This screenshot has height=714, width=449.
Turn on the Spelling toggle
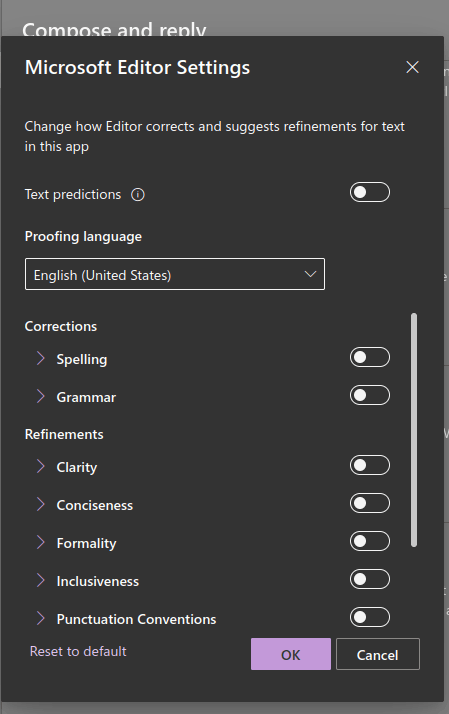[370, 357]
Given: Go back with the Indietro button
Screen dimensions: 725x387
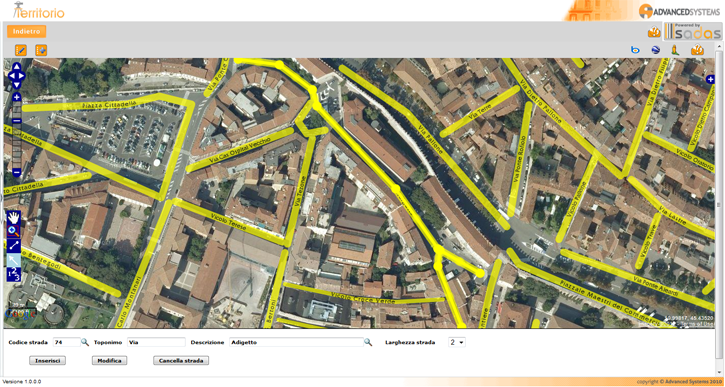Looking at the screenshot, I should pos(26,31).
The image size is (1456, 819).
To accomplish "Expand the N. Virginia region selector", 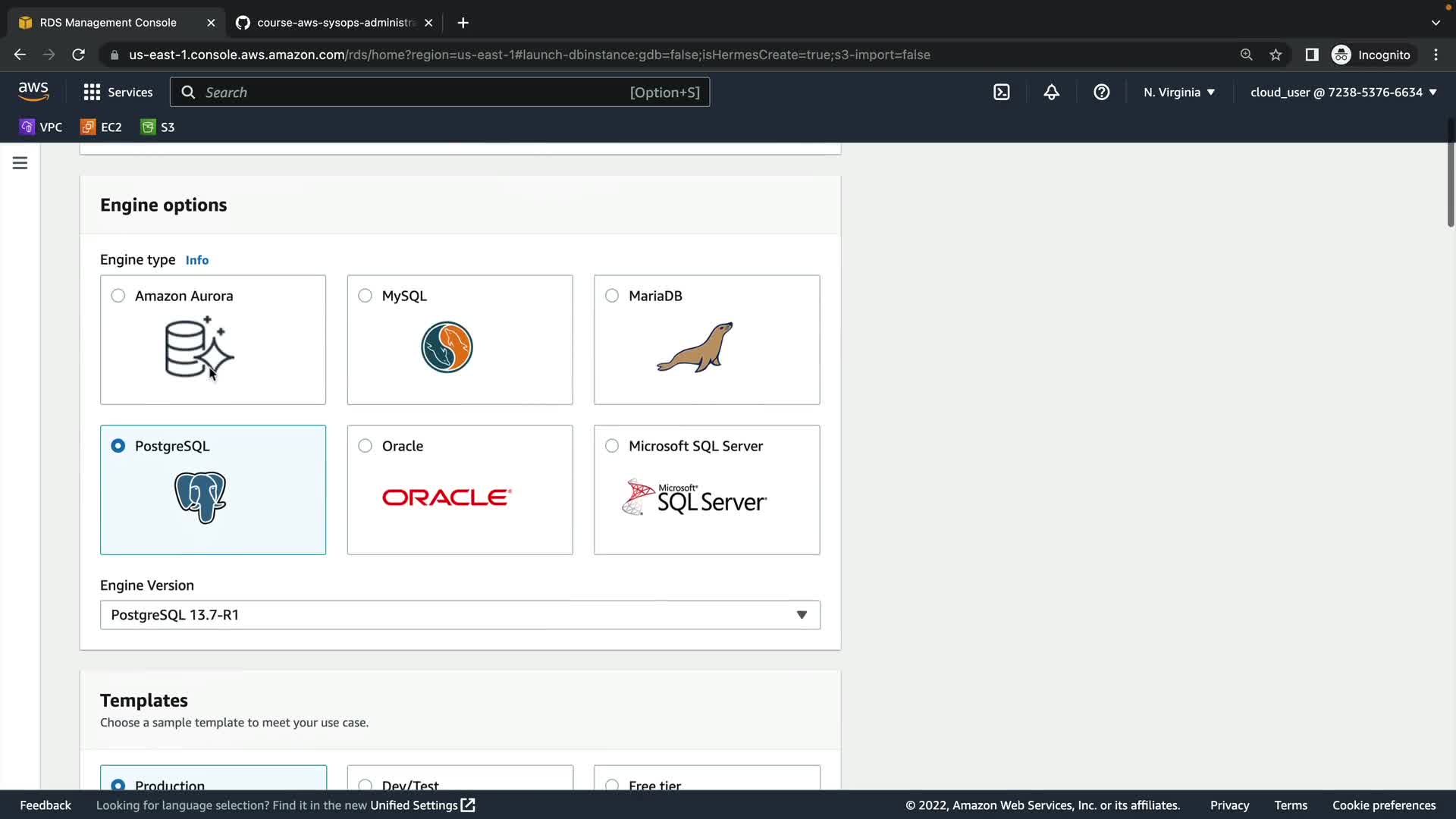I will point(1178,93).
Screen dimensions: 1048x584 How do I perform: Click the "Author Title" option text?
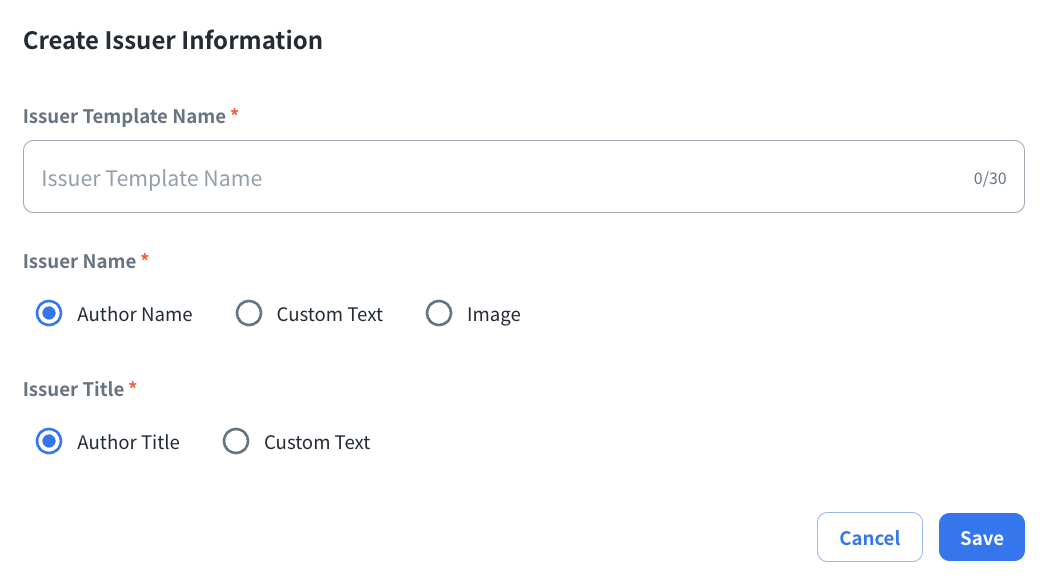pos(128,442)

» REQUIREMENT: Please pick out every line above that contains the string "dimensions", and treat uppercase and lowercase as different.

» OUTPUT BELOW:
Screen dimensions: 725x387
Screen dimensions: 1048x584 How do I perform: Click the "Author Title" option text?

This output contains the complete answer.